#### Problem description
Could you rewrite each item in full, starting with the one that contains "Jaringan (144, 455)" and going on through the one that contains "Kebijakan Privasi (148, 465)", with every coordinate raised by 47?
--- Begin Source records ---
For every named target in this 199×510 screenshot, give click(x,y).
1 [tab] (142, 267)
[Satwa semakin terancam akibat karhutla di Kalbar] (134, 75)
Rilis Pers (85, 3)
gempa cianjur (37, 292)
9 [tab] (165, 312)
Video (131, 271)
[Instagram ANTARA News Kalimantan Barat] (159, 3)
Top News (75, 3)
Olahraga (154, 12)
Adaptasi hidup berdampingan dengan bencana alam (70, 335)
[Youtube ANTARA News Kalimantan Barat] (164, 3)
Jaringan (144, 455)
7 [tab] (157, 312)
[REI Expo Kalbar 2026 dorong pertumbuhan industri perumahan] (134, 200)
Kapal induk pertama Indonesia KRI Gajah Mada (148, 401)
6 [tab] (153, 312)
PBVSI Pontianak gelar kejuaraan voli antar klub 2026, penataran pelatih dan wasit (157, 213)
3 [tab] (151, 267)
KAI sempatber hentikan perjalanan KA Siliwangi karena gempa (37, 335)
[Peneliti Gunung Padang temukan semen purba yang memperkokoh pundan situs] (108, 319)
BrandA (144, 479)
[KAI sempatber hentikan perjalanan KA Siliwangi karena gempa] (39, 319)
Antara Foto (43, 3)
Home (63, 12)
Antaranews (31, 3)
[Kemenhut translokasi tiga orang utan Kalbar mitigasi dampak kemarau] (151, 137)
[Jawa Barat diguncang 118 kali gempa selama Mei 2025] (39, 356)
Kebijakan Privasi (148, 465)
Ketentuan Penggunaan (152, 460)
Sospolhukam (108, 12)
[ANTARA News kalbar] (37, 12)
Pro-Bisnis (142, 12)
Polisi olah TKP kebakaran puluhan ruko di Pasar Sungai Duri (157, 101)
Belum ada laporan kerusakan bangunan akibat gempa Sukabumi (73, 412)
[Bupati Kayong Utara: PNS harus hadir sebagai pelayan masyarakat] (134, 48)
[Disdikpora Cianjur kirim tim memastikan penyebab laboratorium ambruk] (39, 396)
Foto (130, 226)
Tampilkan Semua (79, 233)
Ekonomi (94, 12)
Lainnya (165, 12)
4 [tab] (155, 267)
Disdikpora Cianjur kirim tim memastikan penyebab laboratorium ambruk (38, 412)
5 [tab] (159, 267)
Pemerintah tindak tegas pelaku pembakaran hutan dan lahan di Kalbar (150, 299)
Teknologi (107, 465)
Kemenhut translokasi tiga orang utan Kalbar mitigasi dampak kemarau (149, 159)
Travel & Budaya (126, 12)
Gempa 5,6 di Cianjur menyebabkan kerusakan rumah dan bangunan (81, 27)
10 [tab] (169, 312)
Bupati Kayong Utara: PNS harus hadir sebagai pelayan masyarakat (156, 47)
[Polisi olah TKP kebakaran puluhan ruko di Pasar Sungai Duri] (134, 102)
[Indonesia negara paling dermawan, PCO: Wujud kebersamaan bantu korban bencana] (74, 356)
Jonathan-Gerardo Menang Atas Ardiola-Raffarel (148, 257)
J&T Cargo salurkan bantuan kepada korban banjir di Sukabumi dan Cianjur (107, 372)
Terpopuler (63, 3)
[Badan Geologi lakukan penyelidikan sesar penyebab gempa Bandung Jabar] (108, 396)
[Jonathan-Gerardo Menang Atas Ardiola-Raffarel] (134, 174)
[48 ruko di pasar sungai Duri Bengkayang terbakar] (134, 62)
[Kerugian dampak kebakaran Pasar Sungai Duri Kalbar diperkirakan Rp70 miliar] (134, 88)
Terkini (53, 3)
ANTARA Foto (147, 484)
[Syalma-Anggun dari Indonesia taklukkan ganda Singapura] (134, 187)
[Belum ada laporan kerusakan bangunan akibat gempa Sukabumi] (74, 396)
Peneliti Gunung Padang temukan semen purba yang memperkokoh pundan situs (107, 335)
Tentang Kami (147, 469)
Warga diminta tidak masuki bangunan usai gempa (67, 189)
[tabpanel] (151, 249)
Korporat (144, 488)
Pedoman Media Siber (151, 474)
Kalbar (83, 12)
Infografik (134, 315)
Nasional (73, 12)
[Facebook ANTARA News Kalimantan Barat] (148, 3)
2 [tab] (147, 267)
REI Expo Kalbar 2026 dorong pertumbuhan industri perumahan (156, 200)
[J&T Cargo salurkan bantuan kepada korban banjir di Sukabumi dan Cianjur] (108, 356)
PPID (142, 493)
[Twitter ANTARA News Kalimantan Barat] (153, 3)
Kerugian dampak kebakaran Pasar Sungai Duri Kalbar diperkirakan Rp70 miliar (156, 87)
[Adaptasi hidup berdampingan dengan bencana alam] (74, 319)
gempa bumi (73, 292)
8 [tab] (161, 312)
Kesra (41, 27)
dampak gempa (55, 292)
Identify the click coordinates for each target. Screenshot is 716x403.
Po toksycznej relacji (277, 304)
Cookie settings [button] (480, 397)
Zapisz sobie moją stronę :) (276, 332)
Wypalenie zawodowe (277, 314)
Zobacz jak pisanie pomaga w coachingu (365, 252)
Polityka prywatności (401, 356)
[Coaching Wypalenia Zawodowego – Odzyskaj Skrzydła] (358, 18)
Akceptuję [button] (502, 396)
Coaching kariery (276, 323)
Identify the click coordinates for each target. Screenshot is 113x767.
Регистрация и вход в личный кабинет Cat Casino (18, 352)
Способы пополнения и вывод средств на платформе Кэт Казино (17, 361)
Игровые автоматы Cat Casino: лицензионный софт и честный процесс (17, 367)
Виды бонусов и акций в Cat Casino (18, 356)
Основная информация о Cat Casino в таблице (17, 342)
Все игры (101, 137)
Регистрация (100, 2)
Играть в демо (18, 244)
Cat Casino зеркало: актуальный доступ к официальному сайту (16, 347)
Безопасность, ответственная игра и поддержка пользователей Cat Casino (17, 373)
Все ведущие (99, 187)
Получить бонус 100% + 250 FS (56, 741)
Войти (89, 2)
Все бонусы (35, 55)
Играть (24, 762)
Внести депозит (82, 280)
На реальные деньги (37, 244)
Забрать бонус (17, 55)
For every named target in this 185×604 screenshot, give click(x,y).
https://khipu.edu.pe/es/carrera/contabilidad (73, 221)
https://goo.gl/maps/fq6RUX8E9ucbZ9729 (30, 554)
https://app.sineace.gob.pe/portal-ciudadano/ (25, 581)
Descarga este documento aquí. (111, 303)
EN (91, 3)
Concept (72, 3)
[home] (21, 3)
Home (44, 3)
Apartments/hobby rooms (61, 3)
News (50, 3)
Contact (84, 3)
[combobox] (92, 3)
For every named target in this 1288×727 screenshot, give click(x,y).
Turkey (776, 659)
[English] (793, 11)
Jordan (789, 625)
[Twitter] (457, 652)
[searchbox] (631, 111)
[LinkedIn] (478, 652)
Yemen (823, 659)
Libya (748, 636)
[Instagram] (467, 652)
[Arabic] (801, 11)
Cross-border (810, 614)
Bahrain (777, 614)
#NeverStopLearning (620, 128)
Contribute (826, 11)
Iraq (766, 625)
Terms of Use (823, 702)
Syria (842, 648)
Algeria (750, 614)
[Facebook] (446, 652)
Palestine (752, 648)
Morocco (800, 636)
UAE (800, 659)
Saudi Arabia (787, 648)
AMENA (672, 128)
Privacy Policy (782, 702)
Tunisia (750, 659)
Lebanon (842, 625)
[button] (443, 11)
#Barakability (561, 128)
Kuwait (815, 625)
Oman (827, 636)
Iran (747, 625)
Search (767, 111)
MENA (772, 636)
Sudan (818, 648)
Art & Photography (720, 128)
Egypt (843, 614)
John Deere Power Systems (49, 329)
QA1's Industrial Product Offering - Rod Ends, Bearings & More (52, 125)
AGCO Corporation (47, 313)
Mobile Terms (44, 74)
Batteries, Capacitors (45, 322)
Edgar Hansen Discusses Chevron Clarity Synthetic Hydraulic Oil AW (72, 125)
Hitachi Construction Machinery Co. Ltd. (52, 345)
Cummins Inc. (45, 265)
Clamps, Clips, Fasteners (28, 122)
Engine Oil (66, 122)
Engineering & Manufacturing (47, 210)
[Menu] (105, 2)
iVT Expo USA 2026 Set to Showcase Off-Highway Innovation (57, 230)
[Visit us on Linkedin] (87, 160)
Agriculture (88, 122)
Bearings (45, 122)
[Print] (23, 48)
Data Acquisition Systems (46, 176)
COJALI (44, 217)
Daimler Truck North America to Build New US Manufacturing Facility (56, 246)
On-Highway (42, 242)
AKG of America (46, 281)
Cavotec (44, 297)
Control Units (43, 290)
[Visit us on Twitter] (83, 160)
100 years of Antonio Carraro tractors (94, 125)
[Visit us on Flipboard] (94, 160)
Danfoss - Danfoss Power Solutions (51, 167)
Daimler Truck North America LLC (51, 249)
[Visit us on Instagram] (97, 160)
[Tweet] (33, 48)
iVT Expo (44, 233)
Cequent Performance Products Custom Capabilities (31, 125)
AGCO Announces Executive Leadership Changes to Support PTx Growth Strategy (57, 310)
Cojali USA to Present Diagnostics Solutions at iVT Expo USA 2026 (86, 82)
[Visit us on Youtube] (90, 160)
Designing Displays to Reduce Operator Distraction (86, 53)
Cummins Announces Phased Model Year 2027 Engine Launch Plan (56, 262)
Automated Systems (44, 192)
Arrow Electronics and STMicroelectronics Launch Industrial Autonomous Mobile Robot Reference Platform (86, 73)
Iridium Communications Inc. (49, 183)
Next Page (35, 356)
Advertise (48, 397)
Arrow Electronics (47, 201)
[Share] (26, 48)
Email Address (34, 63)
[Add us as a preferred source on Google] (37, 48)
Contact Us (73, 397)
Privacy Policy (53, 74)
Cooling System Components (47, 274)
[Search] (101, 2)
--- End Source records ---
#### Reply
Jaringan (191, 502)
7 [tab] (204, 359)
[REI Expo Kalbar 2026 dorong pertumbuhan industri perumahan] (181, 247)
Kapal induk pertama Indonesia KRI Gajah Mada (195, 448)
6 [tab] (200, 359)
PBVSI Pontianak gelar kejuaraan voli antar klub 2026, penataran pelatih dan wasit (204, 260)
3 [tab] (198, 314)
KAI sempatber hentikan perjalanan KA Siliwangi karena gempa (84, 382)
[Peneliti Gunung Padang temukan semen purba yang memperkokoh pundan situs] (155, 366)
BrandA (191, 526)
[KAI sempatber hentikan perjalanan KA Siliwangi karena gempa] (86, 366)
Antara Foto (90, 50)
Home (110, 59)
Antaranews (78, 50)
[Kemenhut translokasi tiga orang utan Kalbar mitigasi dampak kemarau] (198, 184)
[Jawa Barat diguncang 118 kali gempa selama Mei 2025] (86, 403)
Kebijakan Privasi (195, 512)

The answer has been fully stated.